Stored items
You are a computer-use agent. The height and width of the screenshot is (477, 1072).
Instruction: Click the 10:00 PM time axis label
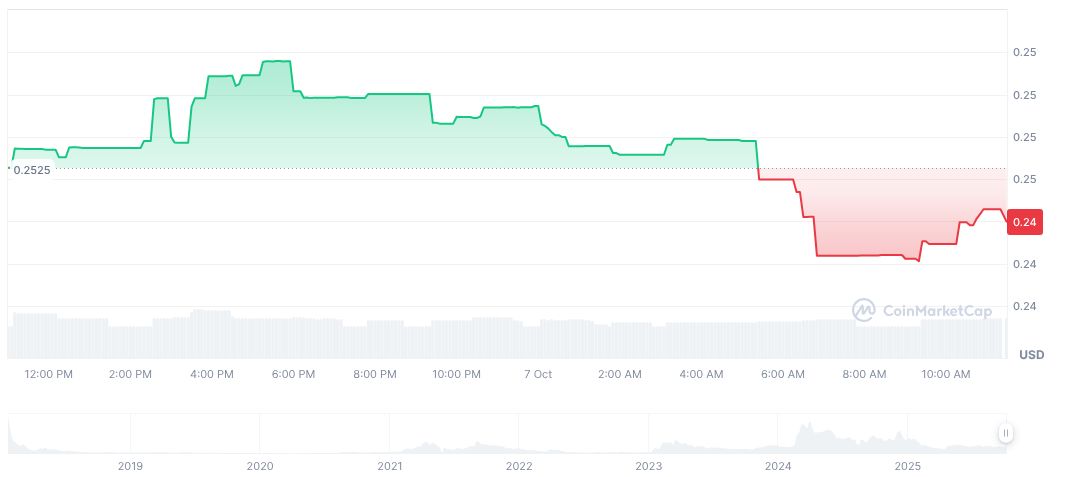coord(456,374)
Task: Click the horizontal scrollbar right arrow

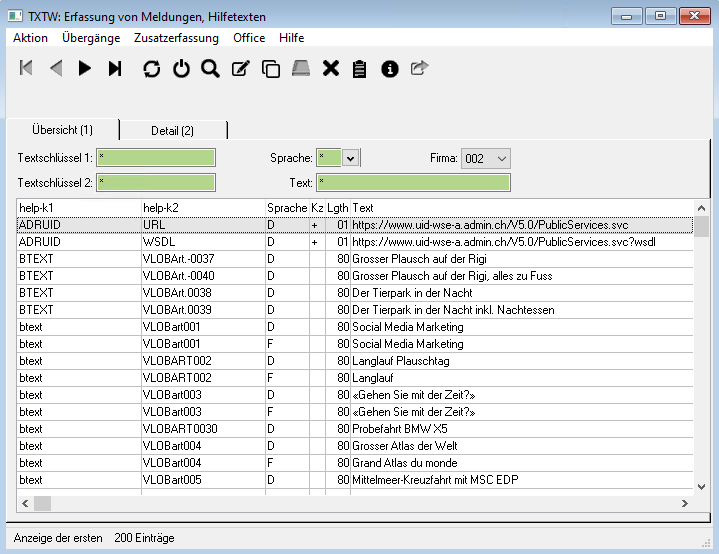Action: 685,504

• _PROBLEM DESCRIPTION_: What comes back should match the records exactly, minus any pictures.

• _EXERCISE RESULT_:
You are a computer-use agent. The height and width of the screenshot is (477, 1072).
Instruction: Click the 10:00 PM time axis label
coord(456,374)
Task: Click the horizontal scrollbar right arrow

Action: 685,504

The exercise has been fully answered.